En 578, Servius Publius Tullius [m], fils du commerçant étrusque Publius et d'une esclave de l'épouse de Tarquin l'Ancien et originaire de « Velx »[64],[20], succède à ce dernier pour endosser le plus haut statut hiérarchique de Rome. Il demeure sur le trône environ 40 ans, son règne se concluant en 535 avec son assassinat, perpétré par son propre neveu, Tarquin le Superbe[20],[38],[65].

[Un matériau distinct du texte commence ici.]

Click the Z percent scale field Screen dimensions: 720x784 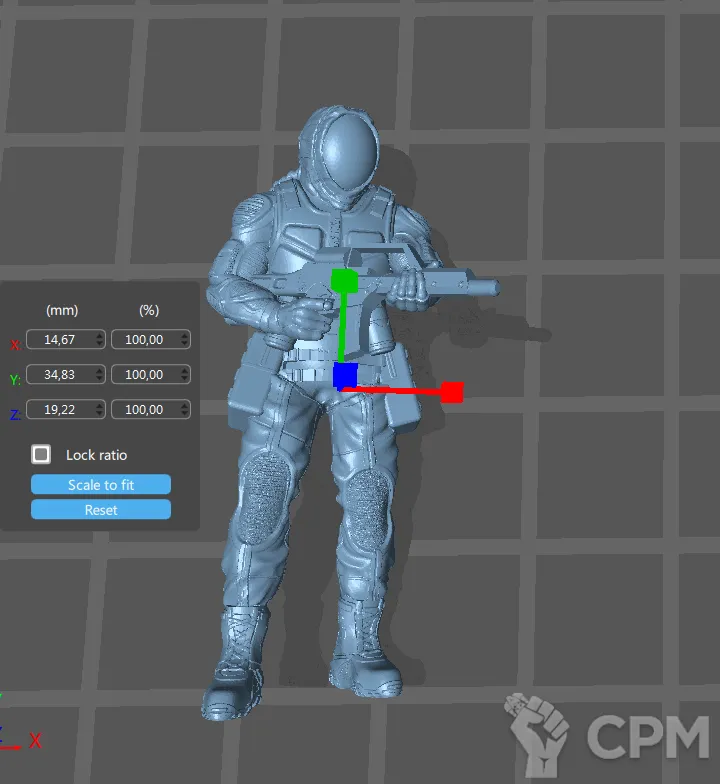144,409
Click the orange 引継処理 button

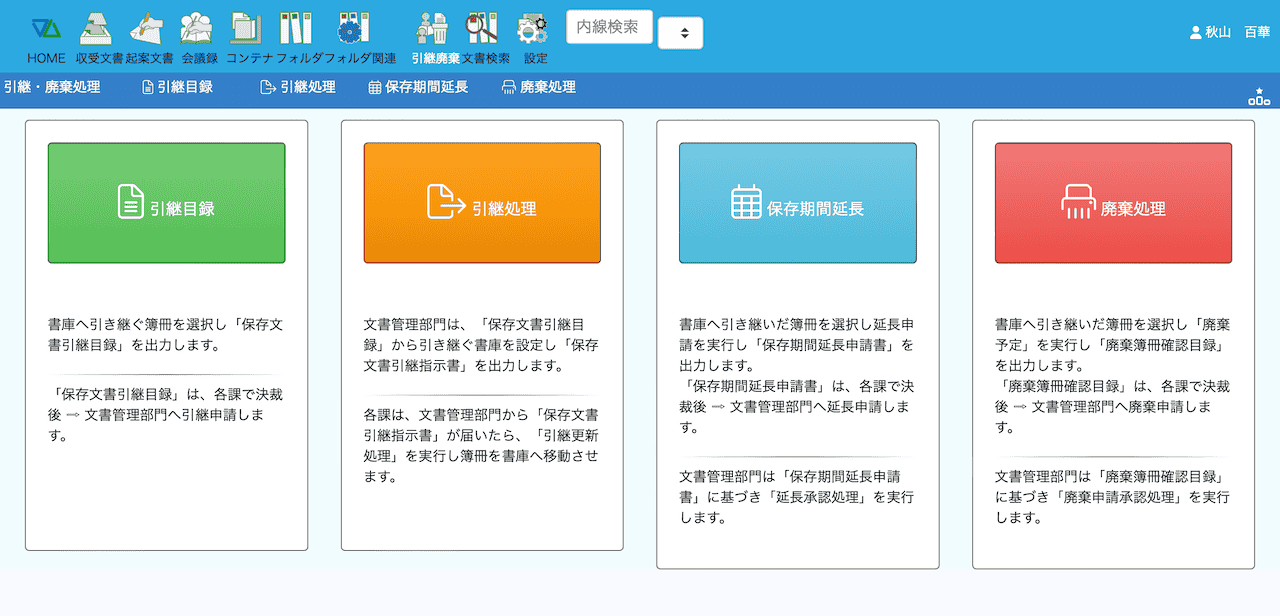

Dans une allocution au sénat de Rome[q], l'empereur Claude, l'un des tout premiers étruscologues[73],[74], met en relief la probable trame historique ayant donné cours à l'accession au pouvoir de Servius Tullius. Il explique, expose et argumente que ce dernier se serait exilé d'Étrurie en direction de la cité capitoline. Servius Tullius aurait été appuyé par une partie de l'ost de « Caile Vipina » / Cælius Vibenna dont il aurait pris la tète. Servius Tullius investit le mont Cælius, l'une des sept collines de Rome. Par ailleurs, Claude remarque que le condottiere étrusque baptise ladite colline mont « Vipina » ou « Vibenna ». Enfin, dans son exposé relatant les événements qui ont conduit l'homme d'État natif de « Velx » (dans l'inscription de la table dite claudienne l'empereur romain authentifie l'identité et filiation de Servius Tullius : il s'agirait de « Macstrna »[75],[76],[77]. Extrait[78],[79] :

« Fils de l’esclave Ocrésia, si nous en croyons nos historiens, Servius Tullius prit place sur le trône entre ce prince et son fils ou son petit-fils, car les auteurs varient sur ce point. Si nous suivons les Toscans, il fut le compagnon de Cælius Vivenna, dont il partagea toujours le sort. Chassé par les vicissitudes de la fortune avec les restes de l’armée de Cælius, Servius sortit de l’Étrurie et vint occuper le mont Cælius, auquel il donna ce nom en souvenir de son ancien chef ; lui-même changea son nom, car en étrusque, il s’appelait Mastarna et prit le nom que j’ai déjà prononcé, de Servius Tullius, et il obtint la royauté pour le plus grand bien de l'Etat. »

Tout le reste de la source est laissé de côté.